Arduino/esp8266/thingflow-python/docs/tutorial.rst

.. _tutorial:

2. Tutorial
===========

To understand the core concepts in ThingFlow, let us build a simple app with a
dummy sensor that generates random data and feeds it to a dummy LED. The final
code for this example is at ``thingflow-python/examples/tutorial.py``.

Input Things and Output Things
------------------------------
Each ThingFlow "thing" is either an *output thing*, which
emits events and and puts the into the workflow, an *input thing*, which consumes
events, accepting event streams from the workflow, or both.

An output thing may create multiple output event streams. Each output stream is
associated with a named *output port*. Likewise, an input thing may accept
input streams via named *input ports*. Input and output ports form the basis
for interconnections in our data flows.

 In general, we can connect an input port to an output port via an
 output thing's ``connect()`` method like this::

    output_thing.connect(input_thing,
                         port_mapping=('output_port_name', 'input_port_name'))

Supplied material:
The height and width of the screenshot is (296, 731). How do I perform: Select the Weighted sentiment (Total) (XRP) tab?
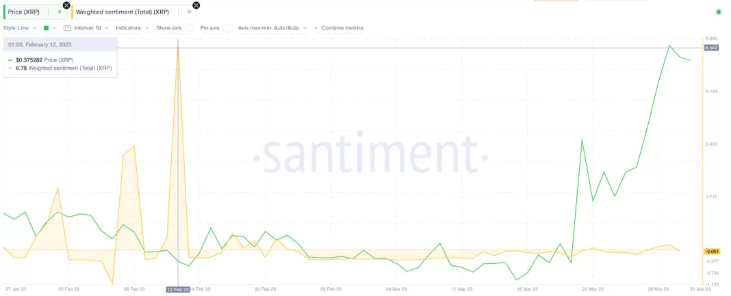tap(123, 12)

List of tasks:
a – According to the ThingFlow tutorial, what is each output stream of an output thing associated with?
b – Write the next part of the ThingFlow tutorial, picking up right after its last code line.
The material has no connection to the ThingFlow tutorial.

Replies:
a – Each output stream is associated with a named output port.

b –
There also exists a special *default* port, which is used when no port name
is specified on a connection. If you leave off the port mapping
parameter in the ``connect()`` call, it maps the default port of the
output to the default port of the input::

    output_thing.connect(input_thing)

Once connected through the ``connect`` call, a output and input thing interact
through three methods on the input thing:

* ``on_next``, which passes the next event in the stream to the input thing.
* ``on_error``, which should be called at most once, if a fatal error occurs. The
  exception that caused the error is passed as the parameter.
* ``on_completed``, which signals the end of the stream and takes no parameters.

Note that each output port may have multiple connections. The functionality
in the ``thingflow.base.OutputThing`` base class handles dispatching the
events to all downstream consumers.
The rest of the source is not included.